KENYA – Kenya has flagged meat products sampled from Nakuru County for contamination with coliforms and E. coli with a prevalence of 100 percent, Daily Nation reports.

This comes at a time when a study conducted by scientists in the United States of America (USA) discovered that the E. coli bacteria found in meat is responsible for spiraling Urinary Tract Infections (UTIs) in the country.

Over half a million UTIs in the U.S are linked to E. coli strains found in meat sold in grocery stores, the study says.

UTIs usually occur in the bladder or urethra, but more serious infections involve the kidney, with the infections also most common among women.

E.coli is a type of bacteria commonly found in the intestines of animals, including cows and other livestock.

The bacteria can also be found in meat products that come from these animals, especially if the meat is not properly cooked or handled. When humans consume contaminated meat products, the E. coli bacteria can infect the urinary tract, causing painful and uncomfortable UTIs.

The American study was conducted by a team of scientists from the George Washington University (GWU) Milken Institute School of Public Health, led by Lance Price and Cindy Liu. The findings were released on February 28, this year.

They developed a new genomic approach for tracing the origins of E. coli infections and estimated that between 480,000 and 640,000 UTIs are caused by foodborne E. coli strains annually in the US.

Dr.
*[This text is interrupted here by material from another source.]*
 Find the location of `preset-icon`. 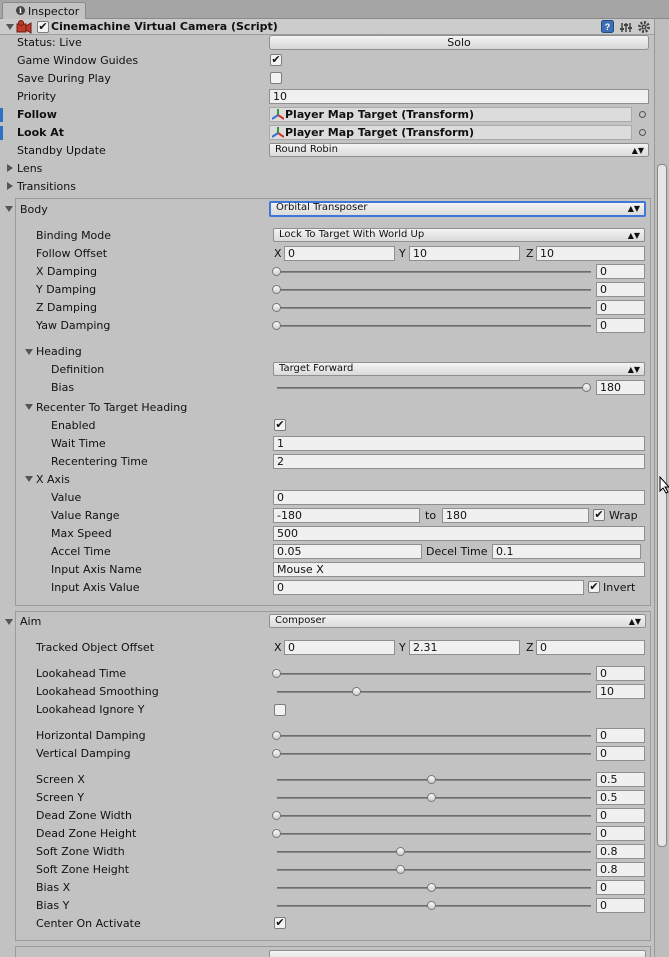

Lance B Price, a Professor of Environmental and Occupational Health and co-Director of the Antibiotic Resistance Action Centre at GWU’s Milken Institute School of Public Health, emphasized the importance of being vigilant about hand hygiene and surface cleanliness when bringing meat products into the home.

E.coli in Kenya

In findings released on March 30, this year, three Kenyan researchers from the Department of Dairy and Food Science and Technology at Egerton University found that meat products they sampled from Nakuru County were contaminated with coliforms and E. coli with a prevalence of 100 percent.

The study, titled “Antimicrobial resistance in meat products in Kenya’’, which has been submitted for review at the Social Science Research Network, is a cross-sectional analysis covering four locations with high populations of consumers of ready-to-eat (RTE) foods.

A total of 105 RTE red meat samples were collected from various outlets and transported to Egerton University for microbial analysis.

The study found that there was a significant difference in the level of total coliforms and E. coli contamination in different meat products, with boiled and stewed RTE meat products having significantly higher contamination levels than offals, roasted meat, and sausages.

According to the report, the sampling location also had a significant effect on the contamination levels, with RTE meat products from Kikopey and Langalanga having significantly lower contamination levels than those from Salgaa, Shabaab, and the Nakuru City centre in Nakuru County.

The study found that all of the E. coli samples had at least two genes that make them resistant to antibiotics. Some samples were resistant to up to four antibiotics.

The E. coli bacteria were found to be most resistant to cotrimoxazole, tetracycline, streptomycin, and ampicillin. The resistance levels varied in different places, with butcheries showing the highest levels of resistance to streptomycin and ampicillin.

A study conducted last year in November under the framework of the Global Burden of Disease, a vast research program funded by the Bill and Melinda Gates Foundation showed that more deaths were linked to two of the deadliest pathogens – S. aureus and E. coli – than HIV/AIDS (864,000 deaths) in 2019.